Extract
/---

The job then enters the queue in the PENDING state. You can verify this with
$ squeue --me
Once resources become available and the job has highest priority, an allocation is created for it and it goes to the RUNNING state. If the job completes correctly, it goes to the COMPLETED state, otherwise, it is set to the FAILED state.
Why is my job not starting?¶
A job can stay in the PENDING state for a long time, especially if the maximum allowed time on the cluster is large. It is always important though to check the reason for which the job is pending. If the reason is Priority, then there is not much you can do, but there are other possible reasons, some of which require action on your part.
The reason is listed in the last column of the default output of squeue and the description of the reason codes is available from the documentation.
Gathering job information¶
The squeue command shows the list of jobs which are currently running
(they are in the RUNNING state, noted as ‘R’) or waiting for
resources (noted as ‘PD’, short for PENDING).
# squeue
JOBID PARTITION NAME USER ST TIME NODES NODELIST(REASON)
12345 debug job1 dave R 0:21 4 node[09-12]
12346 debug job2 dave PD 0:00 8 (Resources)
12348 debug job3 ed PD 0:00 4 (Priority)
The above output shows that one job is running, whose name is job1 and
whose jobid is 12345. The jobid is a unique identifier that is used
by many Slurm commands when actions must be taken about one particular
job. For instance, to cancel job job1, you would use scancel 12345.
Time is the time the job has been running until now. Node is the number
of nodes which are allocated to the job, while the Nodelist column lists
the nodes which have been allocated for running jobs. For pending jobs,
that column gives the reason why the job is pending. In the example, job
12346 is pending because requested resources (CPUs, or other) are not available in
sufficient amounts, while job 12348 is waiting for job 12346, whose
priority is higher, to run. Each job is indeed assigned a priority
depending on several parameters whose details are explained in section
Slurm priorities. Note that the priority for pending jobs can be obtained
with the sprio command. Other reasons can exist ; they are listed in the Slurm documentation.

\---

Data

/---

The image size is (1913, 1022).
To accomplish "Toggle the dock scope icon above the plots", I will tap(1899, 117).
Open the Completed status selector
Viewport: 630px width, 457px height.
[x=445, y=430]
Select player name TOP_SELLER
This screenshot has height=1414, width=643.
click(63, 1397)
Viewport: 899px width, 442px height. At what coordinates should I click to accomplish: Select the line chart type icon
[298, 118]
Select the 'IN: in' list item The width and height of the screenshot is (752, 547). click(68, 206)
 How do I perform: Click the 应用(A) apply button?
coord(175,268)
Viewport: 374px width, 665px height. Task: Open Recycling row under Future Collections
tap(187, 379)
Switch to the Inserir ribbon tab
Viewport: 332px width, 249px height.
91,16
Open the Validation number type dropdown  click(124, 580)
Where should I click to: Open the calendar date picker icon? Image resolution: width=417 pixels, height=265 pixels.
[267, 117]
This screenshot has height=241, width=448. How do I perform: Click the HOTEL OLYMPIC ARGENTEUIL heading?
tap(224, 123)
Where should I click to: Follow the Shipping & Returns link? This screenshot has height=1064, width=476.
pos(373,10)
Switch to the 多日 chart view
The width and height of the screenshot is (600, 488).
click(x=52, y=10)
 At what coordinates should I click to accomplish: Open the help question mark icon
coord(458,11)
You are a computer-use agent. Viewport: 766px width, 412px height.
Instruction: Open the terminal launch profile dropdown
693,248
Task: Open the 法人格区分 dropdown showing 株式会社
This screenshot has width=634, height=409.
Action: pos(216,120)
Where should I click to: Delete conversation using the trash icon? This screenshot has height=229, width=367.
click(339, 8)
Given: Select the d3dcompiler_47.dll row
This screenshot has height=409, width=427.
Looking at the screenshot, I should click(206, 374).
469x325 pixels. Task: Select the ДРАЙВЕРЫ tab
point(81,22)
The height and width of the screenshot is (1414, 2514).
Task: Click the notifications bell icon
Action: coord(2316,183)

\---

Complete the following
(A) Name every job state mentioned in the Slurm extract.
(B) Please update the Slurm extract between "Gathering job information¶" and "short for PENDING).", inclusive, putting "presently" in place of "currently".
(C) According to the Slurm extract, which command shows the priority of pending jobs?
The material here is separate from the Slurm extract.

Responses in order
(A) PENDING, RUNNING, COMPLETED, FAILED

(B)
Gathering job information¶
The squeue command shows the list of jobs which are presently running
(they are in the RUNNING state, noted as ‘R’) or waiting for
resources (noted as ‘PD’, short for PENDING).

(C) The sprio command.